Why do I write? Why do I take the time to write things down that a handful of people will read...and in the case of my writing outside of this blog, at best one or two other people will read? Some days when the writing is hard, when the words just won't come and even a sentence is a struggle to piece together, it seems better just to give up and go read. But I always come back. So why do I do it?

A few years ago I read a book about our need to tell stories, The Storytelling Animal by Jonathan Gottschall. It was a fascinating read, other than a completely unwarranted and baseless attack on the Sherlock Holmes stories. To tell stories, in Gottshall's rendering, is to be human. It's what we do. Everything in our lives is based around telling stories. A little thought on our history is enough to support his thesis; from cave paintings and oral storytelling to Shakespeare, Wilde, and YouTube web series and social gatherings, our lives revolve around telling and hearing stories. It is a creative impulse that we seem bound to give voice to. 

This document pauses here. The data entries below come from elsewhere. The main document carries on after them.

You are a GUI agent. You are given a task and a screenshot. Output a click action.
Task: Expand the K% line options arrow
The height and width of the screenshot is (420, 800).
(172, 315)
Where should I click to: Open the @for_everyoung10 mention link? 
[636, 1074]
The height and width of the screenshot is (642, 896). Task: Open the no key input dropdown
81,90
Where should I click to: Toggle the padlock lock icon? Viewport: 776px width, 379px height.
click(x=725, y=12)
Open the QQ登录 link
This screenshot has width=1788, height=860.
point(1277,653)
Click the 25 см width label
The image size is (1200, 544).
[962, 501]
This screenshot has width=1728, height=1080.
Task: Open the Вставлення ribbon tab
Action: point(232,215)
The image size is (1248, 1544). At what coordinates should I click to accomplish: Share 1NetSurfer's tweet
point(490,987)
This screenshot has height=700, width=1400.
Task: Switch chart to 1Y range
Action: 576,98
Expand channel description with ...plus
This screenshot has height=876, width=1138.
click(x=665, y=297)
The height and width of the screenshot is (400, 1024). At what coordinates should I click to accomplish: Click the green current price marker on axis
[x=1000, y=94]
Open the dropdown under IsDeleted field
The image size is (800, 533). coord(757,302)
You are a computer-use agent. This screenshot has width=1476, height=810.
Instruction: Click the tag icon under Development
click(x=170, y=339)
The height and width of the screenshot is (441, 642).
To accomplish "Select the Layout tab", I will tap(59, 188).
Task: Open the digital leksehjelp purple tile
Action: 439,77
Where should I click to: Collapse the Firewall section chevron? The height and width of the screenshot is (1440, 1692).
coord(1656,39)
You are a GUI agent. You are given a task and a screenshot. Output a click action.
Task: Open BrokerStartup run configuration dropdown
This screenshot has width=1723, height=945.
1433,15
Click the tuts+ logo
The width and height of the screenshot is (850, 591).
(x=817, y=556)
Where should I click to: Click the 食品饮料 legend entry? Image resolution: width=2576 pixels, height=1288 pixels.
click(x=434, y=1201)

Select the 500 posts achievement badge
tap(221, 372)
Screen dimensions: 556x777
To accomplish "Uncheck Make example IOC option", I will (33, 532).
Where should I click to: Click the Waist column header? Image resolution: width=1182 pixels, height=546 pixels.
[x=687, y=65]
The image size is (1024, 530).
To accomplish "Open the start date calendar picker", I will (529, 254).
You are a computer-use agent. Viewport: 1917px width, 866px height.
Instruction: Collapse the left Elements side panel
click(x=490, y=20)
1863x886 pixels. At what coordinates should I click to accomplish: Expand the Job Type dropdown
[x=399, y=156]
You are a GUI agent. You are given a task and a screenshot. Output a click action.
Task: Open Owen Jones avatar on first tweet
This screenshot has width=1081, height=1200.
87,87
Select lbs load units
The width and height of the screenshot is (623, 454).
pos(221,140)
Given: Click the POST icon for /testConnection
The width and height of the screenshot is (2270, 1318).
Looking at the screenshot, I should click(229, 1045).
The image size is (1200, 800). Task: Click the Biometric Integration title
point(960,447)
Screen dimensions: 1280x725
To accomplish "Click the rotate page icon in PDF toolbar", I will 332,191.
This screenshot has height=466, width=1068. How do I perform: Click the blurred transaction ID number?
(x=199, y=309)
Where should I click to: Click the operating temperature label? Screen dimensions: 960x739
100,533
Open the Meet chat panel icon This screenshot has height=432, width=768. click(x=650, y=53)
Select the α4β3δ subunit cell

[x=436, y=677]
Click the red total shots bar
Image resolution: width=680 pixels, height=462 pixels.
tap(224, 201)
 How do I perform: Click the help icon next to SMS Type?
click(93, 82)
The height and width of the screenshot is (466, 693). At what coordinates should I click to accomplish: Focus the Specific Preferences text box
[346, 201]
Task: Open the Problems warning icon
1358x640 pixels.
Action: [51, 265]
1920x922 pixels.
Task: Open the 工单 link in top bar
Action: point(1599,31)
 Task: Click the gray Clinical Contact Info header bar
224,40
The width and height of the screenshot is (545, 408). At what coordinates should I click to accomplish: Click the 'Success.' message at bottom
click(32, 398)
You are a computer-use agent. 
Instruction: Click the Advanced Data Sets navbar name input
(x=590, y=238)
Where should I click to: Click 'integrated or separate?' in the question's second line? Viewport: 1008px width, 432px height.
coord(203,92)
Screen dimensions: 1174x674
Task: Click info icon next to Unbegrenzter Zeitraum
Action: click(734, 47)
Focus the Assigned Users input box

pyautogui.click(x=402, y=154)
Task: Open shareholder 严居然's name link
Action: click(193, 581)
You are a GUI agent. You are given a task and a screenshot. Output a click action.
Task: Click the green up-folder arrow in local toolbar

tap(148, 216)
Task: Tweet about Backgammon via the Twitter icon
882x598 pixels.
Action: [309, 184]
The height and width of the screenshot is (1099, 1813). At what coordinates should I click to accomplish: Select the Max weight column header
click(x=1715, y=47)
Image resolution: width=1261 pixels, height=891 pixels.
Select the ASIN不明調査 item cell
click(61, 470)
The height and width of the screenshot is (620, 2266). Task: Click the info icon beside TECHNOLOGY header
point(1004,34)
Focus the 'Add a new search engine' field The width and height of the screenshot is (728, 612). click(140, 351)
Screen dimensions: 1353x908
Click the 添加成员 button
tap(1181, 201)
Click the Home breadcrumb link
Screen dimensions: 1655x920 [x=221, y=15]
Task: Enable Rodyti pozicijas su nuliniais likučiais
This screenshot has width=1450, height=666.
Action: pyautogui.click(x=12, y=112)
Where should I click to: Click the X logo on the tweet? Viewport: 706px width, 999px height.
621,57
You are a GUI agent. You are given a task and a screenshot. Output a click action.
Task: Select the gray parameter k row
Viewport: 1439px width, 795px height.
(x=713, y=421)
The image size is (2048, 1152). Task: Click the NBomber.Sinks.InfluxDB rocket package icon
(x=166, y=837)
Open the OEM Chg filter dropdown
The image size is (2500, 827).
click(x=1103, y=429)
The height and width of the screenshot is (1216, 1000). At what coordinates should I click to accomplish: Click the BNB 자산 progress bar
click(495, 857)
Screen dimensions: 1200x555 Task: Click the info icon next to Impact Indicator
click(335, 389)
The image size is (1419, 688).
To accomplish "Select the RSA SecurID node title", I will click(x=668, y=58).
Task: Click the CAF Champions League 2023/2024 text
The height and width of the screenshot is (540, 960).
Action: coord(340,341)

It's interesting that in doing some browsing before writing this blog, I came across a survey asking writers why they write. A plethora of answers was the result, with no single reason winning a majority. 16% of the respondents, however, answered that they write because they have to! Not for fame, glory, or professional awards. They write because there is no choice in the matter, and this is a response I agree with. If someone assured me today with absolute certainty that nothing I've written, not a one of the short stories or longer works, would ever see print (disregarding, for a moment, self-publishing), I would still keep writing. I have to. I'm reminded of the character of Mike Noonan in Stephen King's Bag of Bones. Noonan, a writer, described how at the beginning of his career his head was filled with stories that ceaselessly hounded him, stories wanting to be told. He wrote book after book, until he had told all the stories that were within him. Sometimes I feel much the same way. The stories are there, and I have no choice but to tell them. Some I'm ready to tell now. For others, I know it isn't yet time. They will have to wait a little while. Publication is irrelevant; the stories must be told. Even if the stories end up being only for me, the effort spent in writing and editing was worth it. They still matter. 

There is some joy in the act of creation, in making something that is new to the world, whether it is writing or painting or sculpting or acting or whatever other creative act one engages in. There is struggle, yes, but those days where the act of making something new is hard make the good days all the better, the days where the words just flow and everything works. Even on the bad days, I never seriously think about quitting. For me there is no option but to write. A life without writing seems unthinkable.